The award-winning poet behind the screenplay and the novel is James Dickey. A man who thrives on adventure and exploration, he has been a World War II fighter pilot, an advertising executive, and a teacher. The lyrical keenness of his moral vision and the fast-paced suspense of his novel have been translated to the screen by director John Boorman (Point Blank, Hell in the Pacific, The Tailor of Panama). Cinematographer Vilmos Zsigmond (The Crossing Guard, Life as a House) brilliantly captures the sinister quality of the mountain country and makes the menace of the river a felt terror rather than a picturesque pleasantry.

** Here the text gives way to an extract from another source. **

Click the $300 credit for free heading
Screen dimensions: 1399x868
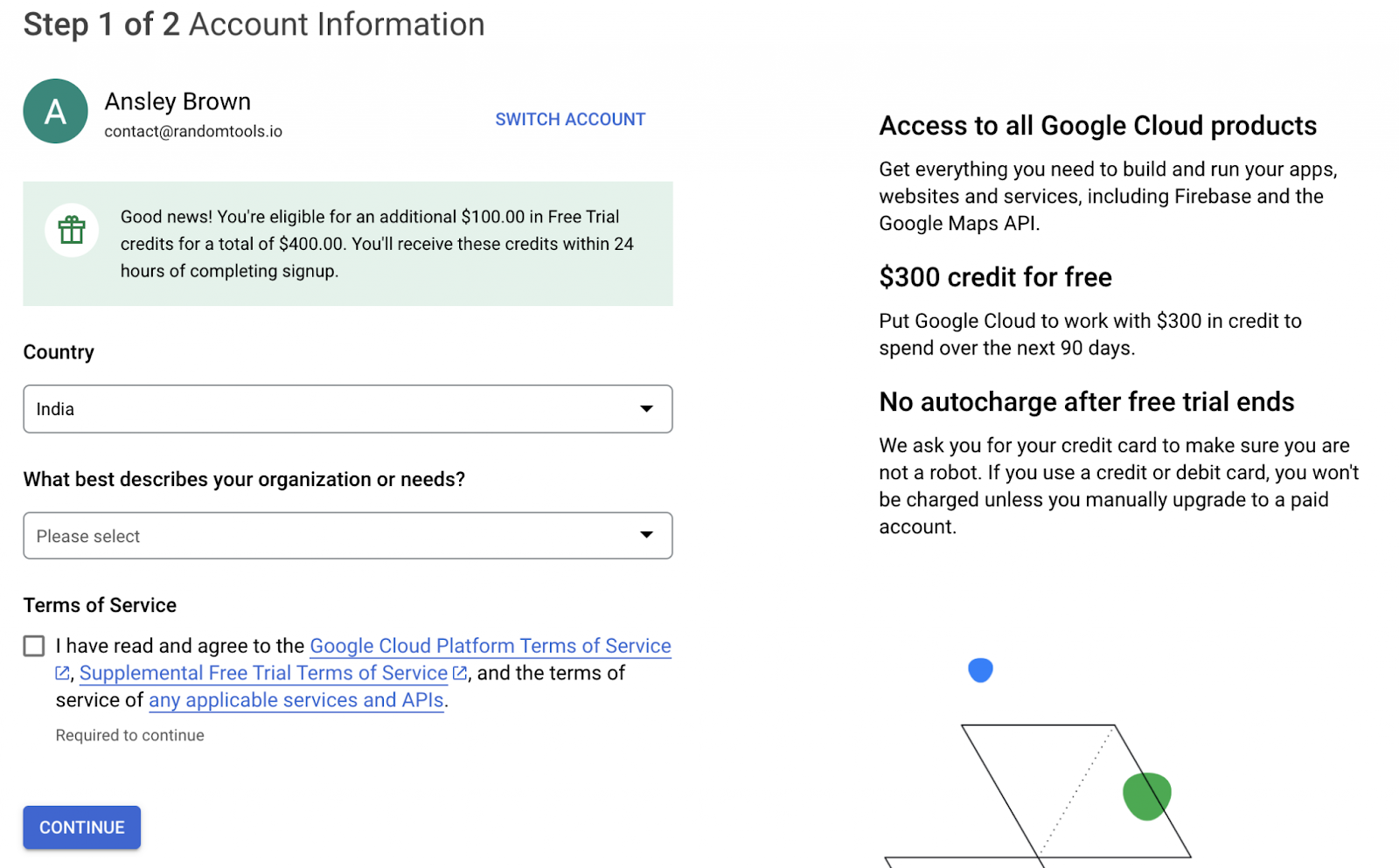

Lewis (Burt Reynolds), the sportsman leader of the foursome, sees the trip as a challenge to his survival abilities. He chides the others for their physical flabbiness and philosophizes that modern man must exercise his prowess against nature if he is to conquer the future: "I think the machines are going to fail, the political systems are going to fail and a few men are going to take to the hills and start over." Ironically enough, the untamed area they are bound for is about to be made into a dam.

The other three members of the party are less philosophical. In the beginning they are quite upended by their treatment at the hands of some gruff mountain men who must be bribed to drive the city slickers' cars down to the next town. But once in two canoes and on the water, they begin to catch the thrill of conquering the rapids and making it over rock-razored falls. Staking camp, Ed (Jon Voight), Bobby (Ned Beatty), and Drew (Ronny Cox) take their cues from Lewis. The next morning Ed rises early and goes with his bow-and-arrow into the woods. He spots a deer and aims but misses his target due to a bad case of the shakes. Embarrassed he returns to camp. Lewis — without a word — realizes his failure.

Leading the other two down the stream, Ed and Bobby have pulled their canoe to the shore when they are waylaid by two mountaineers. While one holds a gun on them, the other ties Ed to a tree. Then the mountain man sodomizes Bobby forcing him to kneel on all fours and squeal like a pig. The scene is one of absolute terror — an ungodly confrontation between city-slickers and primitive rednecks who live by the predatory laws of the wilderness. Before they can violate Ed, Lewis appears with Drew. He kills the rapist, shooting an arrow through his back. It is a gurgling dance of death as the other mountain man flees leaving his dying friend to slowly expire.

The men are now paralyzed with fright. Drew argues that they must report the death to the law. Lewis declares that in a trial by city-hating hicks, he could not receive a fair hearing. Ed and Bobby side with Lewis. They bury the body and go on.

But the nightmare of testing is not over. In a treacherous stretch of rapids, Drew falls out into the water and both canoes capsize. Lewis gashes his thigh and is incapacitated. Is the partner of the slain mountaineer pursuing them? Was Drew shot? The psychology of fear that now grips Ed and Bobby does not allow for answers. The peril of the situation forces Ed to seek out the gunman on the cliff. Mobilizing his animal instincts, he becomes hunter and killer. His ritual of survival culminates in the death of the gunman. Downstream they lie their way out of the two murders and return home as different men.

The film insinuates its way into your mind. It is not without flaws: the finale is forced and ineffective; Burt Reynolds is more an argument than a character; and the treatment of the mountain folk in the early sequences seems patronizing and stereotypical. Yet, in spite of these faults, the film is a first-rate example of what could be called a moral suspense story. Guilt, innocence, truth, deceit — these are inner explorations that make Deliverance more than an adventure story.